When we go to see a play today (and keep that phrase in mind), we are given a clue as to when to pay attention: the house lights go down, the stage lights go up… and at some point between those two events (and before the arrival of the actors onstage), we–as an audience–shut the heck up (or at least should shut up, and turn off our cells, and stop texting [gee, you’re not getting a snapshot of my psyche and pet peeves or anything, are you?]).  We pay attention.

But in Shakespeare’s day, there was no such clue.  At least no visual clue.  In Shakespeare’s day, the activity of going to experience a play was not–as it is today–called “going to see” a play, but rather “going to HEAR” a play. So how does the playwright get the attention of the audience–particularly when the majority of said audience was the poor, unwashed who were standing in the pit, eating, drinking, and talking to one another?

Well, there’s two ways to do it:

  1. With a BANG: something big happens, shocking, maybe loud, that will grab the audience by the lapels and quiet them down
  2. With (if not a whimper) a slow building of exposition

The Comedy of Errors definitely begins with the former: the processional of the Duke and his court, with the hapless Egeon.  The opening couplet (“Proceed, Solinus, to procure my fall, // And by doom of death end woes and all.” [I.1.i-2]) demands attention: i.e. HEY, AUDIENCE… I’m about to die… you’d better listen up and hear why!

The Tempest also begins with a bang: the storm itself (again, the whole bookending of the Bard’s career with similar concepts).

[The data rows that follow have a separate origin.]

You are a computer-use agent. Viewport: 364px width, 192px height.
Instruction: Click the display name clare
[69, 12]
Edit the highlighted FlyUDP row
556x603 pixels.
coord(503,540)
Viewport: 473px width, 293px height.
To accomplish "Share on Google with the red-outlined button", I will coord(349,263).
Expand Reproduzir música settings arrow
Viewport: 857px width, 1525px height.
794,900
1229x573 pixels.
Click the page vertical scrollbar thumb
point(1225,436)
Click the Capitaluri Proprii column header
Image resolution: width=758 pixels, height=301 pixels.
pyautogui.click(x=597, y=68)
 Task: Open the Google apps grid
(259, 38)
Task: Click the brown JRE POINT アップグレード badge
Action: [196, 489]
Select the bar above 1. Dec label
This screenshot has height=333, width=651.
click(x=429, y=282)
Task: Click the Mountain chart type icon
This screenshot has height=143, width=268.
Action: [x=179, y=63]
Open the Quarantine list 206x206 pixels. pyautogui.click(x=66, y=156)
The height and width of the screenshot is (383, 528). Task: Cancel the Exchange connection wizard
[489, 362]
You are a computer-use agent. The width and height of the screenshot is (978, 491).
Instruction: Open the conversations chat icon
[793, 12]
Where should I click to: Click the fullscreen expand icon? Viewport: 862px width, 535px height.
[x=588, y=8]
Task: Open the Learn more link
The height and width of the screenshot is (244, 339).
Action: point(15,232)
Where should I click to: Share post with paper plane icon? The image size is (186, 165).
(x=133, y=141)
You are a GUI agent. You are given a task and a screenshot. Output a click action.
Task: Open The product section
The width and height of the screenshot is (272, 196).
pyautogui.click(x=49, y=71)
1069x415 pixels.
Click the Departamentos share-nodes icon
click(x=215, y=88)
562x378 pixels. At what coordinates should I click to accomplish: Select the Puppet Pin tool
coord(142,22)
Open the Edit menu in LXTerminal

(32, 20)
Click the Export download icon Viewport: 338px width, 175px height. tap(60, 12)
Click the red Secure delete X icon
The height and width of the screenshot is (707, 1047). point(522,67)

As for the latter method: The Merchant of Venice is a great example of the quiet opening.  Here, Antonio, Salarino, and Salanio enter, and Antonio (the title Merchant) proclaims:

In sooth, I know not why I am so sad:
It wearies me; you say it wearies you;
But how I caught it, found it, or came by it,
What stuff 'tis made of, whereof it is born,
I am to learn;
And such a want-wit sadness makes of me,
That I have much ado to know myself.

— I.i.1-7

While it’s a famous quote, it’s not completely necessary to the understanding of the play if you miss this speech.

So Shakespeare has two options: slap the audience to attention or not even try.  Here, he tries… keep this in mind as we hit other play, and think about how this affects our view of the play (or if it does).